To do: Pull out each line of the data below that contains the string "beside".

Material supplied:
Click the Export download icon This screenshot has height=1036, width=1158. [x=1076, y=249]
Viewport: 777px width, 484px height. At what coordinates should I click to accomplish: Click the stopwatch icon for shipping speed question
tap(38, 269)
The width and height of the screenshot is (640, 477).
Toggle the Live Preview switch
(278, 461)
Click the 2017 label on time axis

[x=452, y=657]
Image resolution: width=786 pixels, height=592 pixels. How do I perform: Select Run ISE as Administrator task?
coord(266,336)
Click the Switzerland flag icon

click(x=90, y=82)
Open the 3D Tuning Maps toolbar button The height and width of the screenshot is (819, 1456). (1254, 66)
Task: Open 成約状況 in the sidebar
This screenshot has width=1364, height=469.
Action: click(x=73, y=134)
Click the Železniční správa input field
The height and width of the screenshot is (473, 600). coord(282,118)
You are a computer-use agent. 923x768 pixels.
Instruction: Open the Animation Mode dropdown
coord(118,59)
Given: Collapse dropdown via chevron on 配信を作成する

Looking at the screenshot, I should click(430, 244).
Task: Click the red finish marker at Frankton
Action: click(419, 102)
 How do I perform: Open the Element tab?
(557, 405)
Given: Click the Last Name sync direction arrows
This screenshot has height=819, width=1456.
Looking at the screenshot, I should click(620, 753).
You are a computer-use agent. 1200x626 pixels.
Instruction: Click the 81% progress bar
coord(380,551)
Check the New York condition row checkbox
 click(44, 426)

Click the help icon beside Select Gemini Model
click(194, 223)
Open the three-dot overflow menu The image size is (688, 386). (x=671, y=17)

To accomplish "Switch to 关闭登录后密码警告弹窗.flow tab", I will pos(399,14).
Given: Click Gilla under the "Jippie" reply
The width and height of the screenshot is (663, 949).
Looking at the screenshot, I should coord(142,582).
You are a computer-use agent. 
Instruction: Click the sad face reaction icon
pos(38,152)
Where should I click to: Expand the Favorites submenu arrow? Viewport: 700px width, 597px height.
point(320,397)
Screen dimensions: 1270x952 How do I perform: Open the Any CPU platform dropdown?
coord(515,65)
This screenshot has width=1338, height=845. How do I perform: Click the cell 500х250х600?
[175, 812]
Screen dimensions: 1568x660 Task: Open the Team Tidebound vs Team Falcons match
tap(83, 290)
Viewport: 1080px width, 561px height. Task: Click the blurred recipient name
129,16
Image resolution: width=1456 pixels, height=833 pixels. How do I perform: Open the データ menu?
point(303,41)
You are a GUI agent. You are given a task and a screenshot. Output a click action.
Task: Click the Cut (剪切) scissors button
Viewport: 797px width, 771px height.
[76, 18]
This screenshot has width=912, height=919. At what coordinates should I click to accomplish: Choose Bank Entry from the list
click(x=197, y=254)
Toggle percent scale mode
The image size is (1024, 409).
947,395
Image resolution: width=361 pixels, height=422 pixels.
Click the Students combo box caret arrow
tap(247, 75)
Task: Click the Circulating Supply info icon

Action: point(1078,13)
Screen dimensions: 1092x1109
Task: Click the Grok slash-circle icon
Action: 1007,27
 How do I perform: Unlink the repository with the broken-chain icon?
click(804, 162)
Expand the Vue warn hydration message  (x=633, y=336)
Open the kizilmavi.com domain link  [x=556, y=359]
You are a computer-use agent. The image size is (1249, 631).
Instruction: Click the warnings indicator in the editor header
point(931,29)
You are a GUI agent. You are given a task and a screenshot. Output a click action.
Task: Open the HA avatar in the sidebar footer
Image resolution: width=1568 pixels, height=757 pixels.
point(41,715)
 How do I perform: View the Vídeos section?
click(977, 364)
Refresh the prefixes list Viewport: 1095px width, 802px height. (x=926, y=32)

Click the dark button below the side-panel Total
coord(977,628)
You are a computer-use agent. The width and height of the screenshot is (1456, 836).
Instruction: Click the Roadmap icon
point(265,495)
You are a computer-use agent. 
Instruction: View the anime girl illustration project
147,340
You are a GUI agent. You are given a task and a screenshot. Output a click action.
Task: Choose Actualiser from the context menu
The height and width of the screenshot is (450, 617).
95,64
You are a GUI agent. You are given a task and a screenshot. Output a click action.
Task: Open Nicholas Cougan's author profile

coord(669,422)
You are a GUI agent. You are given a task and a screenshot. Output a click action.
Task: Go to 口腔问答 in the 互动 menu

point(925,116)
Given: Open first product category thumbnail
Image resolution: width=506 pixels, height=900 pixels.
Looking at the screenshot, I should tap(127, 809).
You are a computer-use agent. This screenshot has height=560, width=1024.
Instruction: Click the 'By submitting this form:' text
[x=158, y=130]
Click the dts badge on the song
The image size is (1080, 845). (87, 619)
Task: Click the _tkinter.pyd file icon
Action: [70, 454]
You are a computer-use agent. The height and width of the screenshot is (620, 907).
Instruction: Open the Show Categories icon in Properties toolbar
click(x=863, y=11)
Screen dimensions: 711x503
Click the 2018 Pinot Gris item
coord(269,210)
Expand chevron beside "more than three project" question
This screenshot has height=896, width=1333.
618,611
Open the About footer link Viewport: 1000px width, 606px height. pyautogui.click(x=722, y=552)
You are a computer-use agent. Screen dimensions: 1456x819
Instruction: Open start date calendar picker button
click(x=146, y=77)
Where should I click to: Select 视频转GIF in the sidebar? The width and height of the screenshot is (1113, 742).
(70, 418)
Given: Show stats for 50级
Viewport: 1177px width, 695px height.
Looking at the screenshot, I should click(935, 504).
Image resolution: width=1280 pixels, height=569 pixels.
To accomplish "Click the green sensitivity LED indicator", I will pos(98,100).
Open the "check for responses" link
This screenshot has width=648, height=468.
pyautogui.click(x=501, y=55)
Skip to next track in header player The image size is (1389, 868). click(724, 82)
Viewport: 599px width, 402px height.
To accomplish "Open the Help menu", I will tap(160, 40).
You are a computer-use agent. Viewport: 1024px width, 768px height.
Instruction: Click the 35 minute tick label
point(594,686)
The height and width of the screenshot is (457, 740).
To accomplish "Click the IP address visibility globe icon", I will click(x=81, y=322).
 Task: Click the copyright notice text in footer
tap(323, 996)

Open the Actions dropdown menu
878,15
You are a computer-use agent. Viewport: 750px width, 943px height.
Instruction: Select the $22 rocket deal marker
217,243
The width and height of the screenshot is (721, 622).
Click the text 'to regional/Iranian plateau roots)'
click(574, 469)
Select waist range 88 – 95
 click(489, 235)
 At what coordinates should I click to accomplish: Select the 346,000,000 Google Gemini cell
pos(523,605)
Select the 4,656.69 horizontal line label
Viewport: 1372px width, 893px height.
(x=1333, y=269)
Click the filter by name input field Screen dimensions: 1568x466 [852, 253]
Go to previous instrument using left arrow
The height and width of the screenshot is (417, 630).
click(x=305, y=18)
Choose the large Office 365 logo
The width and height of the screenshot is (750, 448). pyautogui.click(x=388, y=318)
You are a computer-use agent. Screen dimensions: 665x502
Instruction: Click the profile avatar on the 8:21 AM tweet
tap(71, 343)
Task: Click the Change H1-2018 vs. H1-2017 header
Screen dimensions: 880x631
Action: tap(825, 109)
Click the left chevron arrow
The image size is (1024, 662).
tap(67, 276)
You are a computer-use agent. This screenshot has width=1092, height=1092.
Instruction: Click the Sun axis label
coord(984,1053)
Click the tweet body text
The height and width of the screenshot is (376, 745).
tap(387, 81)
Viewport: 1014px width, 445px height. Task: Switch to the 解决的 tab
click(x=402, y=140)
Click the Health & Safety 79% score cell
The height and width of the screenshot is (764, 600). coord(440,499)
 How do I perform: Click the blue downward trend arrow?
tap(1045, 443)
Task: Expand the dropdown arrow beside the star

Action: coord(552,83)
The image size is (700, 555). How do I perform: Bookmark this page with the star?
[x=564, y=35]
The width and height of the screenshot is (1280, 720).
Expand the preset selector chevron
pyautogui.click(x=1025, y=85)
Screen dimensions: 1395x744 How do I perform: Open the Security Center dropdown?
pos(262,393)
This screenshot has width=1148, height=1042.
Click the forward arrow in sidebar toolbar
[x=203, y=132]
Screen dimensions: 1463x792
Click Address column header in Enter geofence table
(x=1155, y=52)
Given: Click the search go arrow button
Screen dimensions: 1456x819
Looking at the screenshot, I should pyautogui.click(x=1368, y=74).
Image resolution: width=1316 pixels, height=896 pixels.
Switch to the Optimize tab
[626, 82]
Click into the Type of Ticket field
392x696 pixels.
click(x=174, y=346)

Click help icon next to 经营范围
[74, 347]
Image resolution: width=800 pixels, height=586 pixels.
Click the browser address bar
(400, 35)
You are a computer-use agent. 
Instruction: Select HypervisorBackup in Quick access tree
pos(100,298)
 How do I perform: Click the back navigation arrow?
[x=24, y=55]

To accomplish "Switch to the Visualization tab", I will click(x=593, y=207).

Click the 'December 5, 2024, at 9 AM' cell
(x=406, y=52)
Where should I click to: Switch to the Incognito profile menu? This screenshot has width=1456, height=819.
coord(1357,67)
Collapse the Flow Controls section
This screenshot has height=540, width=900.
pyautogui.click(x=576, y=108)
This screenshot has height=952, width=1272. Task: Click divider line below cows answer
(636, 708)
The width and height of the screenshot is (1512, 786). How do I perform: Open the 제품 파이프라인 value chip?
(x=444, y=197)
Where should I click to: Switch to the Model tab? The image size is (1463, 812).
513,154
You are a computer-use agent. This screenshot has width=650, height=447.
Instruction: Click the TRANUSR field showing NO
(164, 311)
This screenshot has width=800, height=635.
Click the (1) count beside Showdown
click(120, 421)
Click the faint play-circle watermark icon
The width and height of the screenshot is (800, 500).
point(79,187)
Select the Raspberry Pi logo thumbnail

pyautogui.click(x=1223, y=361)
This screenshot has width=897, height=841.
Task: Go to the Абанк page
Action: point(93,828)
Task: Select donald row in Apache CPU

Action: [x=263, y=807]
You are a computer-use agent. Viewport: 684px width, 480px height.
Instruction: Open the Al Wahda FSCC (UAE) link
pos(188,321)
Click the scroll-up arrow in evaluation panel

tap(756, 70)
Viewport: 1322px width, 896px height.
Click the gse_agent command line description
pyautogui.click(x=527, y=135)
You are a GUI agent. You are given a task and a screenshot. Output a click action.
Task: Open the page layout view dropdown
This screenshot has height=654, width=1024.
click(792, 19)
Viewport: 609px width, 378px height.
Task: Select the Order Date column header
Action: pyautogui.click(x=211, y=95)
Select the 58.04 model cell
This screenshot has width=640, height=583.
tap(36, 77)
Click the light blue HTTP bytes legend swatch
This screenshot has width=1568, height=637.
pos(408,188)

Answer to this task:
Click the help icon beside Select Gemini Model
Expand chevron beside "more than three project" question
Task: Expand the dropdown arrow beside the star
Click the (1) count beside Showdown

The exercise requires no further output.